It won six Oscars and has been hailed as the greatest action film ever, but it is a miracle Mad Max: Fury Road ever made it to the screen...or that anybody survived the production. The story of this modern classic spanned nearly two decades of wild obstacles as visionary director George Miller tried to mount of the most difficult shoots in Hollywood history.
The most comprehensive look yet into the franchise’s crowning achievement ... A candid, sometimes contradictory, always compelling examination of the most unlikely big-budget cinematic triumph since Titanic ... Assembled from more than 130 interviews with “Fury Road’s” makers and notable admirers, Buchanan’s book is a chronicle of near-miraculous creative, diplomatic and financial perseverance on the part of co-writer/producer/director George Miller ... Buchanan’s vivid account of the project reads like an auteur filmmaker’s version of the Book of Job ... Buchanan’s book will give even Fury Road’s most ardent admirers new reasons to celebrate Miller & Co.’s singular achievement.
We don’t have to imagine what happened out there amid the sandstorms [on set], thanks to Blood, Sweat & Chrome, Kyle Buchanan’s deft and rollicking assembly of recollections by cast, crew, studio suits, and more ... Oral history is perfect for chronicling a film where the extreme is the norm ... Buchanan rounds up more curiosities and what-ifs.

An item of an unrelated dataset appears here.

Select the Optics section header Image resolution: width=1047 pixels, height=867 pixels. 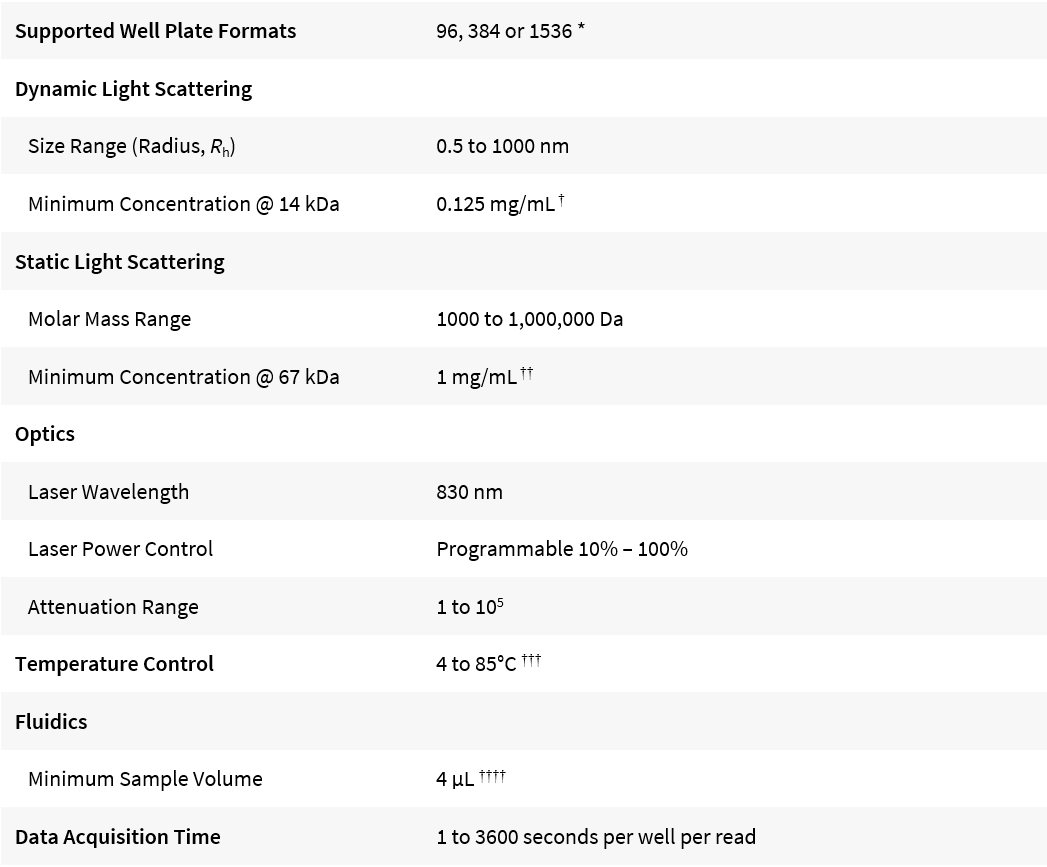pyautogui.click(x=45, y=434)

Blood, Sweat & Chrome pulls away from clichés by tossing the keys to the filmmakers themselves. The pop culture reporter for The New York Times assembles scores of voices that rev up a narrative that will excite Mad Max fans specifically, and entertain film buffs generally, on how ideas are realized as epics ... Buchanan’s Blood, Sweat & Chrome succeeds largely at the level you choose.